Em seguida, a profissional de saúde relatou a espera de parentes para a liberação dos corpos. “Parece que as famílias já estão esperando e a Administrativa do setor de admissão e alta não está conseguindo falar com os médicos”. E finalizou a mensagem informando que ela e outra profissional estão afastadas por terem testado positivo para covid-19.

Uma enfermeira contestou: “Um setor com suporte para paciente com covid sem médico? A prefeitura não está repondo [profissionais licenciados por terem contraído a doença]? Absurdo demais isso!”.


O que diz a Prefeitura do Rio

Em nota, a Secretaria Municipal de Saúde disse que serão feitas adequações nas escalas. Mas não informou se irá contratar novos médicos.

“O Hospital Municipal Lourenço Jorge tem profissionais de saúde afastados por licença médica, no entanto, está sendo feita readequação de escalas para garantir assistência aos pacientes”, informou.

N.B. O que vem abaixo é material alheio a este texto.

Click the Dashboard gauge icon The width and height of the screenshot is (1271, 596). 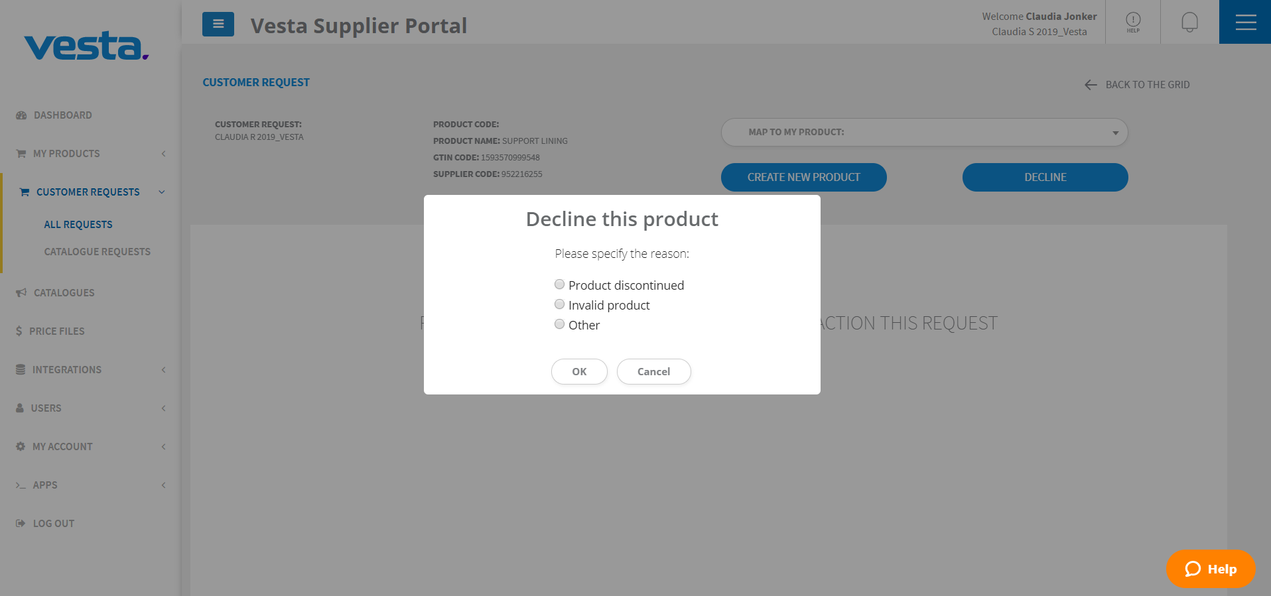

A secretaria foi questionada sobre a denúncia de falta de médicos na ala dedicada ao tratamento de covid-19 no momento da morte de uma paciente. A pasta informou que irá investigar.

Segundo a pasta, foram abertos 424 leitos exclusivos pela rede municipal para o tratamento de pacientes com a covid-19 desde o início da pandemia —138 são UTIs (Unidades de Terapia Intensiva). 


Ontem, havia 431 pessoas internadas com sintomas da doença, de acordo com a Prefeitura do Rio, e outros 275 pacientes à espera de transferência para UTIs. “A taxa de ocupação de leitos de UTI para covid-19 na rede SUS é de 97%”.